2010-01-08

Default “scons -c” targets

As I mentioned in a previous post, the automatic “clean” target provided by SCons (scons -c) is very useful for cleaning out build files, without requiring much in the way of configuration. Anything that SCons generates when you run scons will be automatically cleaned when you run scons -c.

While useful, I’d like more control over the behavior of scons -c. Specifically, being a good TDD junkie, I have several test cases that I can run using scons test:

build_test = env.Program( ... )
env.Alias("build-tests", build_test)

run_test = env.Alias("test", [build_test],
                     ["@%s" % build_test[0].abspath])
env.AlwaysBuild(run_test)

By setting it up this way, the test programs aren’t built by default: you have to explicitly run scons build-tests (if you want to build the tests but not run them) or scons test (if you want to build and run them). Moreover, because of SCons’s dependency tracking, I can just use scons test as my usual build command during my Edit-Test-Debug loop. SCons will automatically rebuild any changed source files before running the tests.

All of this is great. So what’s the problem? As I mentioned above, scons -c only cleans the build files that are created by scons — and since I’ve explicitly set things up so that tests aren’t built by default, they’ll also not be cleaned by default. This means that to fully clean out my build targets, I have to run two commands:

$ scons -c
$ scons -c build-tests

Not ideal!
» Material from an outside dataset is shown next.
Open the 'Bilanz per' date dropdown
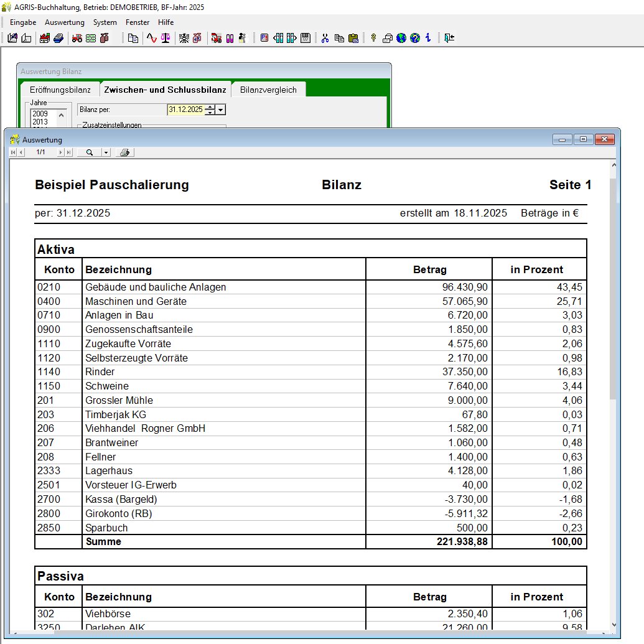Screen dimensions: 644x644 click(x=221, y=110)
I’d prefer if scons -c cleaned everything, just like make clean would in the Automake world.

The solution

So how to fix this? First we need to understand how SCons decides what to clean when you run scons -c. The answer is “exactly what’s built by scons”. And how does SCons decide what to build when you run scons? That’s what the Default command is for.

For instance, I could add

env.Default("build-tests")

to my SConstruct file. This would cause all of my tests to be built by default, and by extension, to have them all cleaned by default, as well.

This is close, since scons -c now does what we want, but this means that scons is now building more than we would like. What we need is a way to have a different list of default targets depending on whether we’re building or cleaning. Luckily, the GetOption function gives us exactly that:

if GetOption("clean"):
    env.Default("build-tests")

With this in our SConstruct file, the tests will be considered a default target when we’re cleaning, but not when we’re building. So now we have what we want: scons builds just the code, scons test builds and runs the tests, and scons -c cleans it all.